There’s a certain unification that playing hard engenders as well — one that’s not always reached on less-intense dancefloors. Phones are discouraged at most of these parties, where they’re at odds with the often permissive environments. Furthermore, you can’t post to Instagram stories and thrash about at the same time. It’s literally go hard or go home, and for a DJ or live act, there’s nothing more rewarding than watching every last dancer go all-in. 

When it comes to his approach, Oaks likes to sort the wheat from the chaff early on. “I like to play some music that’s challenging for some people who would be outside this scene,” he says. “I like to play this music that makes them decide, ‘Do I like it or not? Can I stay here, or do I have to go to the bar or leave?” 

As with the ‘90s fast-techno boom and subsequent bust, there can be too much of a good thing. And some of hard techno’s leading lights are worried about what they describe as the “tempo wars.”

“I already feel like people, including me, are getting tired of this,” Polish DJ and producer VTSS says. “I love hardcore music, I personally find early hardcore super classy and emotional. However I don’t like how many — especially young — DJs are chasing one another with who would fuck you up the most. Don’t get me wrong, I’ve been playing [lots of] gabber parties, but I’m not really happy with how techno and gabber somehow is blending into one.”

She also points to instances where DJs are playing upwards of 150 to 160 BPM in their opening sets, leaving the DJs that follow with virtually nowhere to go. “Following that, you either play even faster, or you start over from scratch. And to be frank, it’s really hard to get the crowd even as half as excited after that.” For VTSS, everything is about balance. “I like to embrace my hardcore background, but not overwhelm my techno crowd with this.”

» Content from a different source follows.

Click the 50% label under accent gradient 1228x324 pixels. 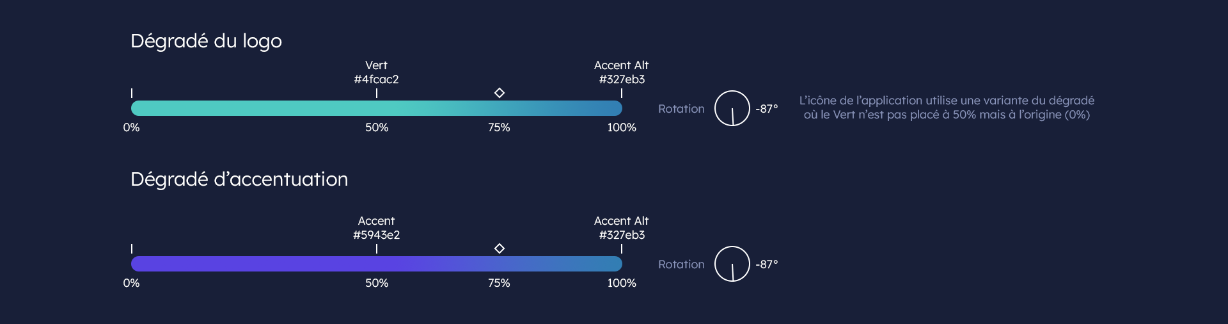click(x=377, y=283)
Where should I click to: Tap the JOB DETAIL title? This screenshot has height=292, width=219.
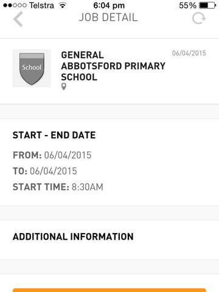coord(108,17)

Perc, too, is against the “arms race” approach to tempos. When parties kick off at 150-plus BPM, it establishes a precedent that’s hard to retreat from. When phones are allowed, party footage of peak-time scenes at speedy parties, which are about as raucous as you imagine, will inevitably hit the web, increasing expectations of that instant gratification for other, future gigs. 

“People are seeing what other people are playing, and so they speed up what they’re playing. So there’s a feedback loop that means everyone’s just playing faster and faster,” Perc says. “People might have seen a video on Instagram of me, which could have been taken in the last 10 minutes of my set, and then I might be playing at the start of a four hour set and it’s a lot slower than what they were expecting.”

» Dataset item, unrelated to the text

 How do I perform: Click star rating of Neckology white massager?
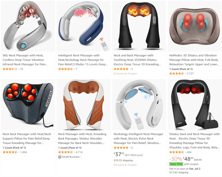pyautogui.click(x=121, y=148)
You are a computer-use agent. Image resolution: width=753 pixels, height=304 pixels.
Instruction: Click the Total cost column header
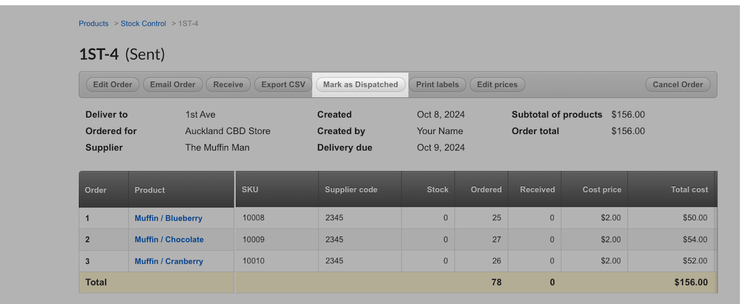tap(689, 189)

Despite having to modify his own DJ style as BPMs increase around him, Perc remains appreciative of the invigorating effect that harder, faster music has had on the scene.  “Certain sounds that haven’t been heard in techno clubs in a while are coming back, and there’s a bit of nineties revivalism sort of packaged along with it,” he says. If it’s rubbing the old guard the wrong way, that’s a bonus.  

“Every now and then things need to be shaken up,” Perc says. “And I think that’s fine. I don’t think it will harm the scene in the long term. I think it will reach a logical conclusion.”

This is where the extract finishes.